• _PROVIDED DATA_
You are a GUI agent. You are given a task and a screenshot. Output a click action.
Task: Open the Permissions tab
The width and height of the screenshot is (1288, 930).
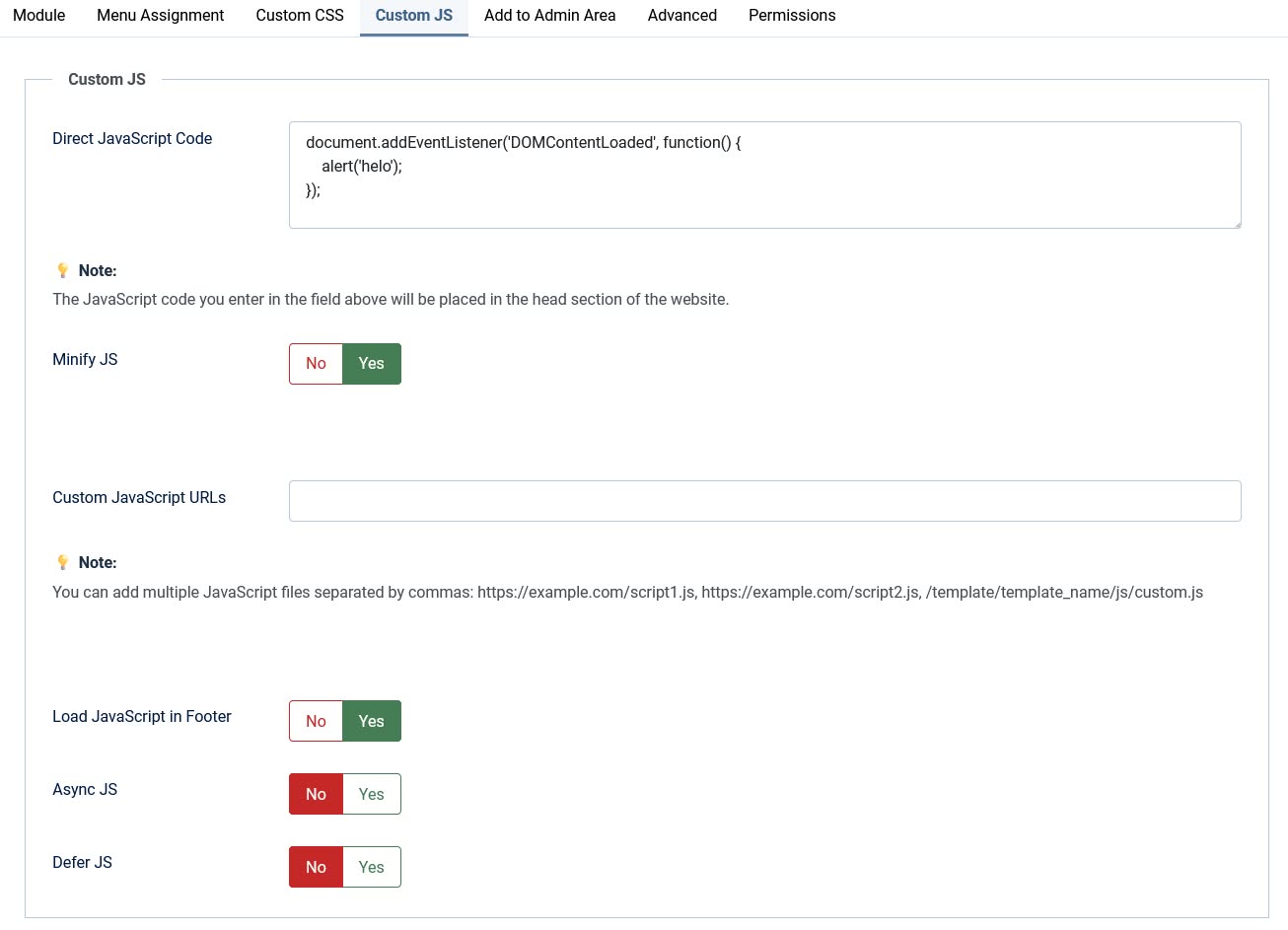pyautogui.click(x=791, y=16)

--

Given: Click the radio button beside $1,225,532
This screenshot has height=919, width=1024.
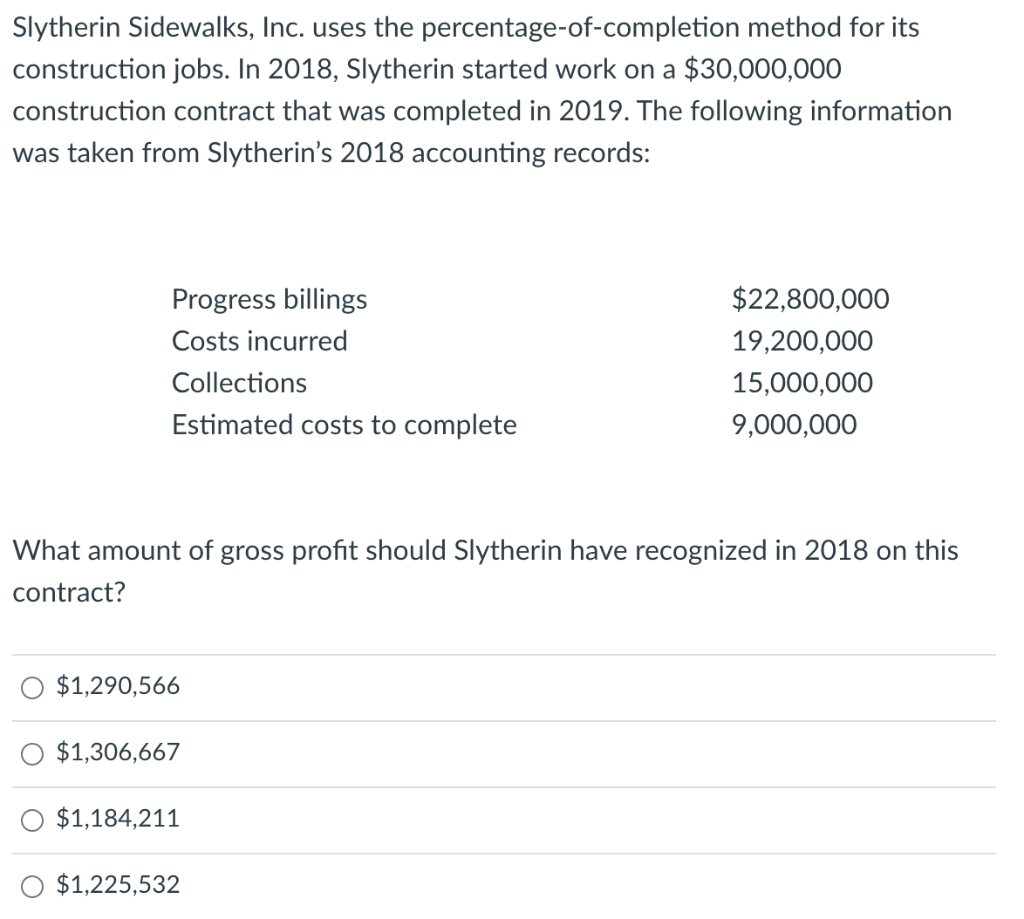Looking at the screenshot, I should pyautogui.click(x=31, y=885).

--

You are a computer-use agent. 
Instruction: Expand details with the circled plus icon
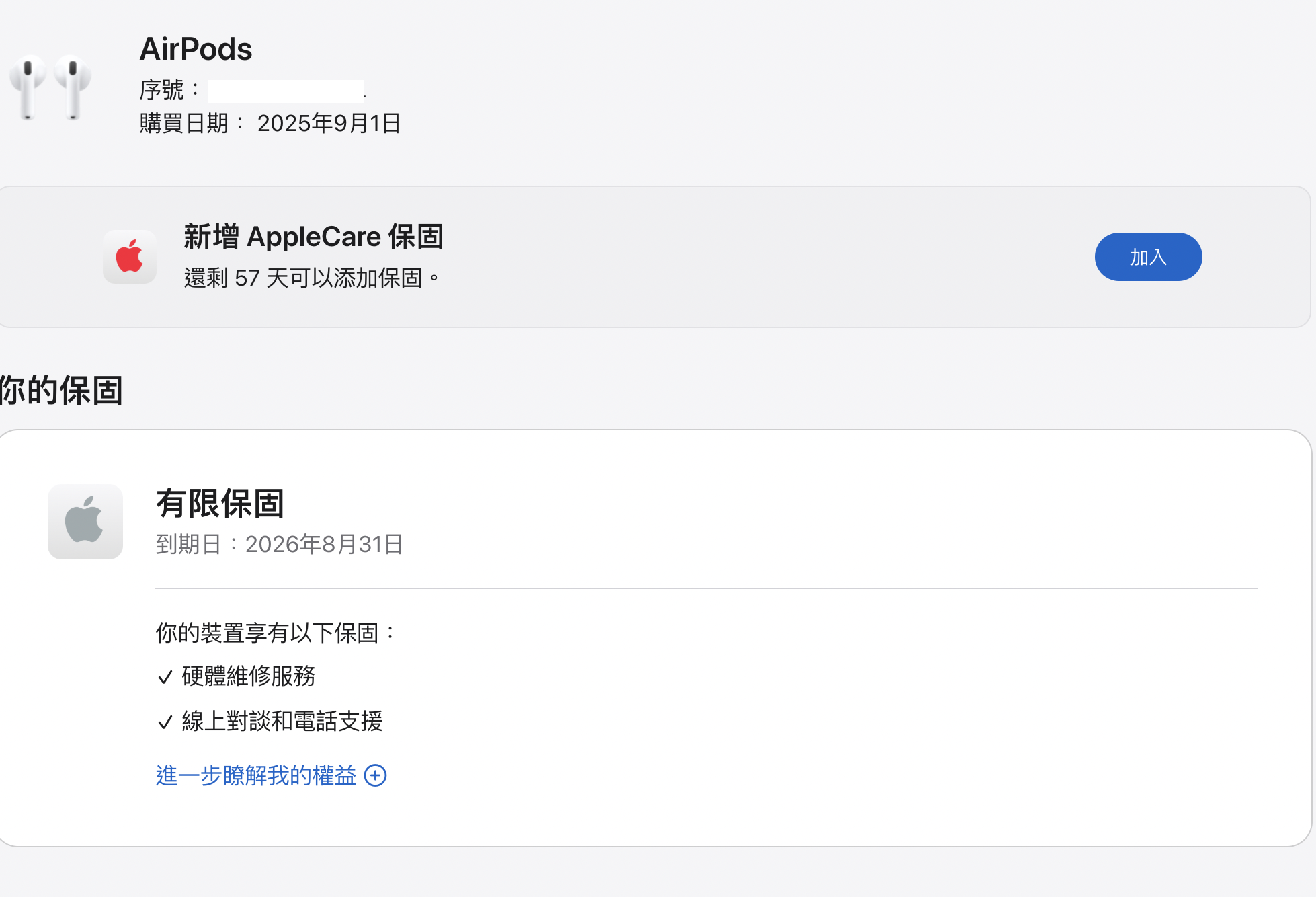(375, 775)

• _OBJECTIVE_
Please pull out every line of the records above that contains the string "agent". Case counts.

• _TASK ANSWER_
You are a GUI agent. You are given a task and a screenshot. Output a click action.
You are a computer-use agent. 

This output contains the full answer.